- **Records for processing**:
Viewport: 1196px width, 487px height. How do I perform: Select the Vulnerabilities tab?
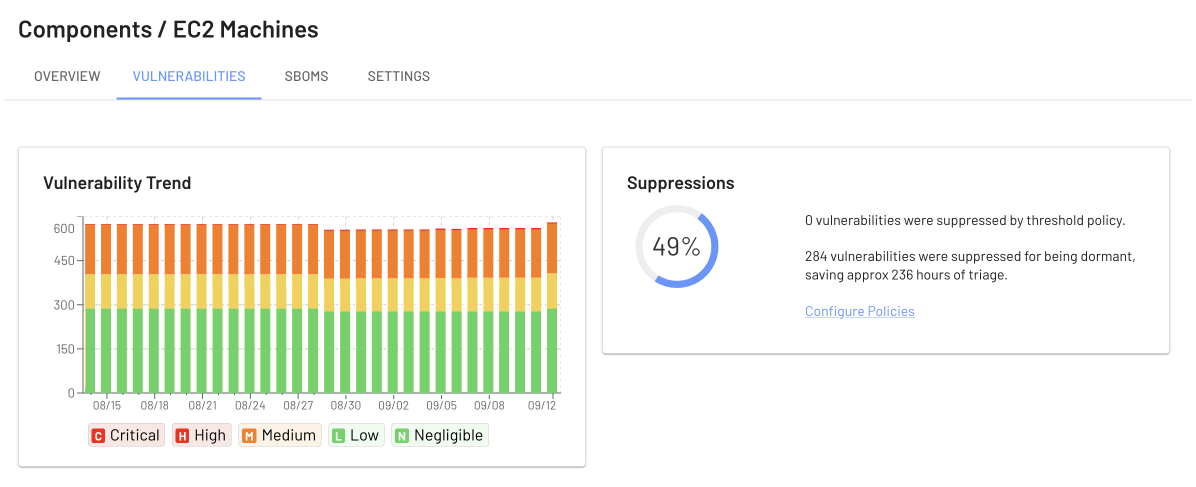tap(189, 76)
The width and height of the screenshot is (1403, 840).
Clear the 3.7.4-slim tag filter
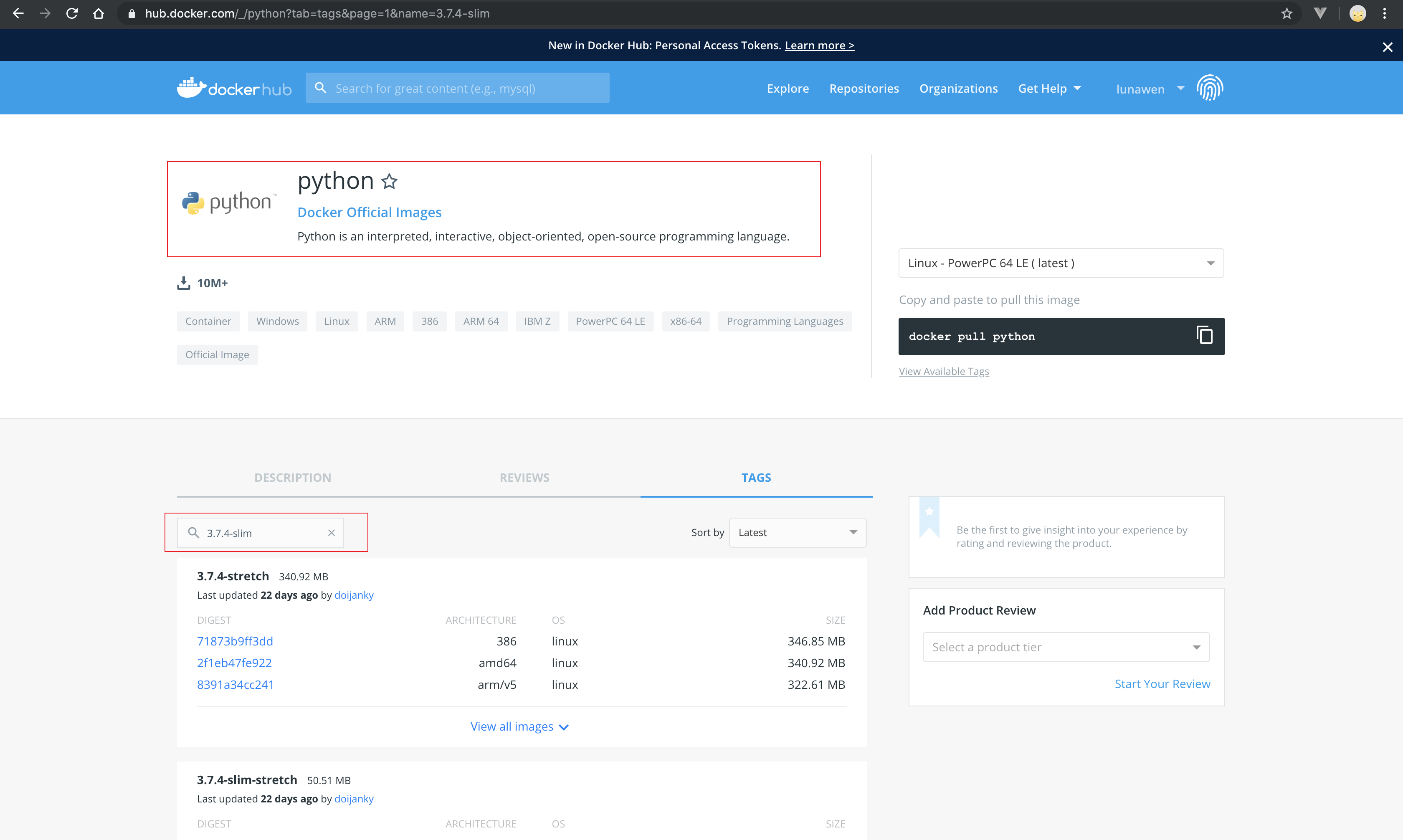point(332,533)
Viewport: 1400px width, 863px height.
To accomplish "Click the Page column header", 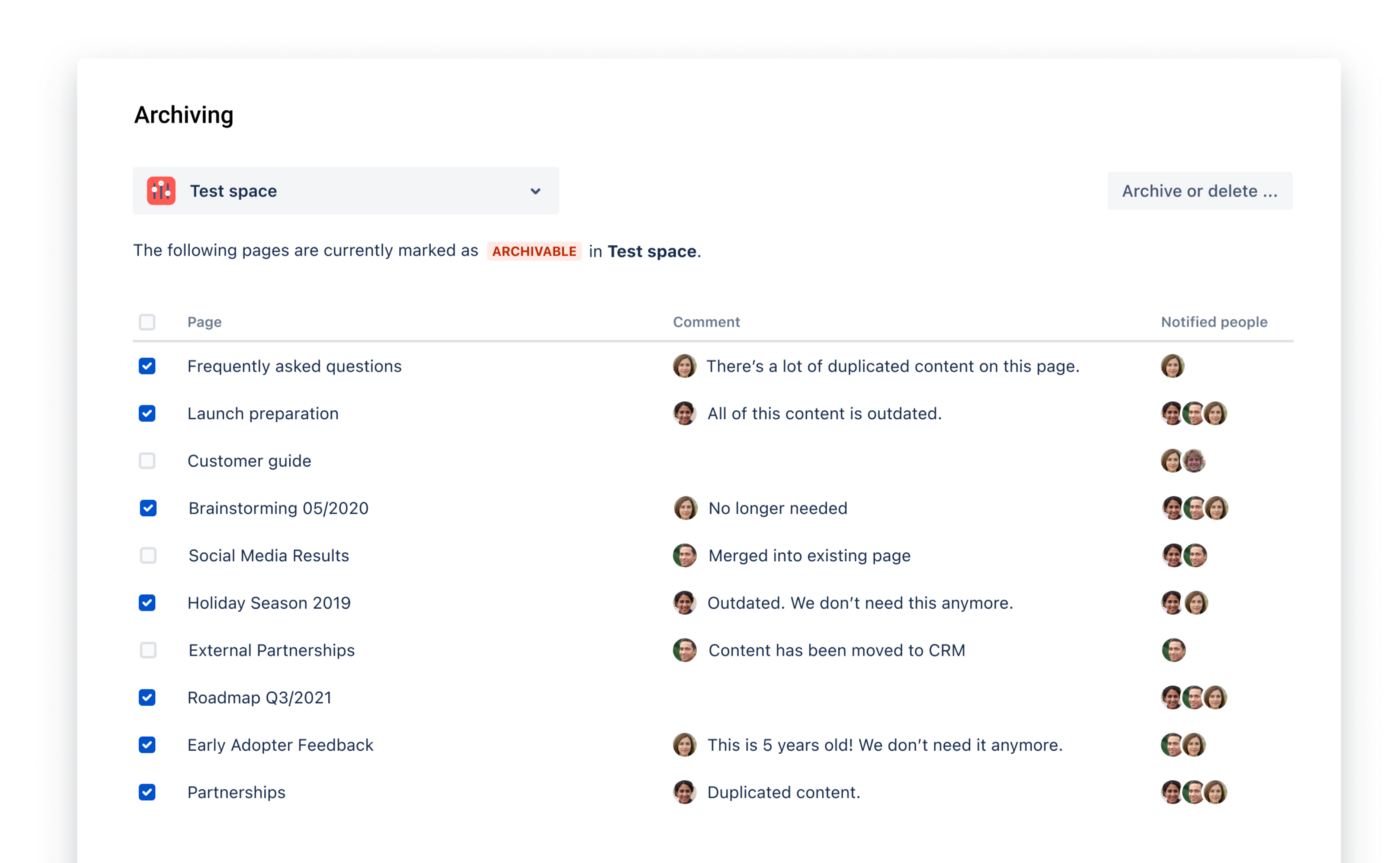I will tap(205, 322).
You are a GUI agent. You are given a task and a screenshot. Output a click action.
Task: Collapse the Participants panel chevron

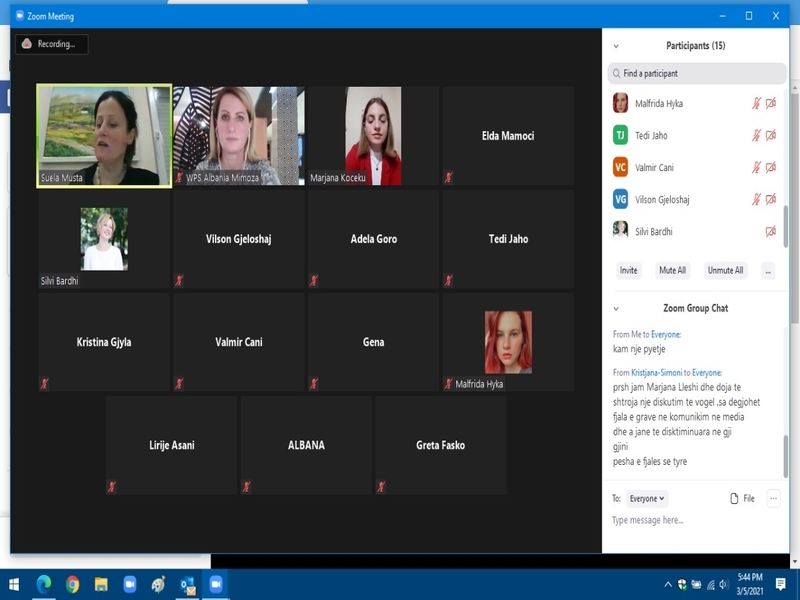(616, 46)
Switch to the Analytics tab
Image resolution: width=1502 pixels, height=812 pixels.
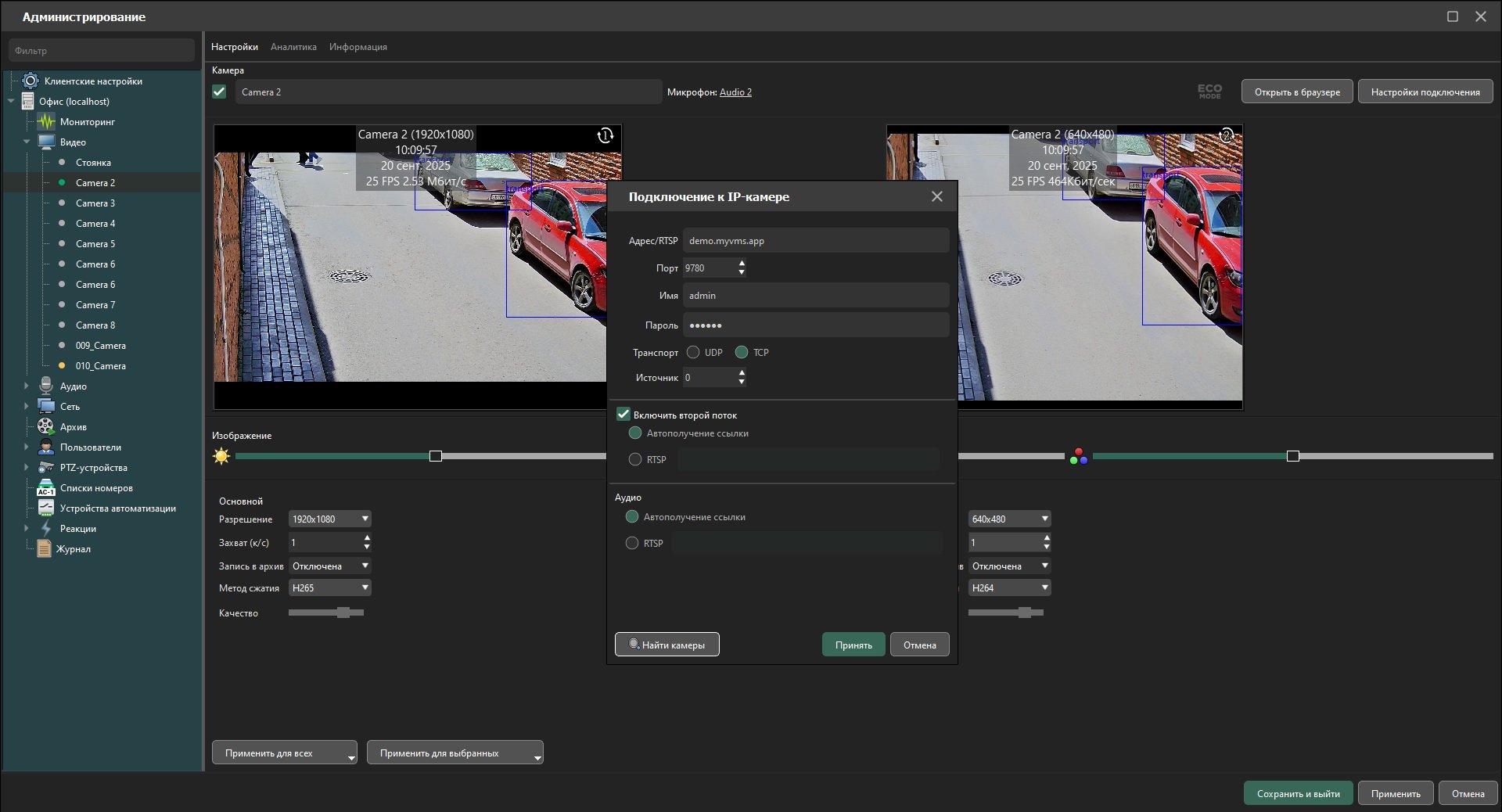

- **The request**: Rewrite the stretch from the line containing "Switch to the Analytics tab" through the end of the items, changing "Analytics" to "Reports" and keeping everything else the same. Omit the pictures from your answer.

- **Full output**:
Switch to the Reports tab
Image resolution: width=1502 pixels, height=812 pixels.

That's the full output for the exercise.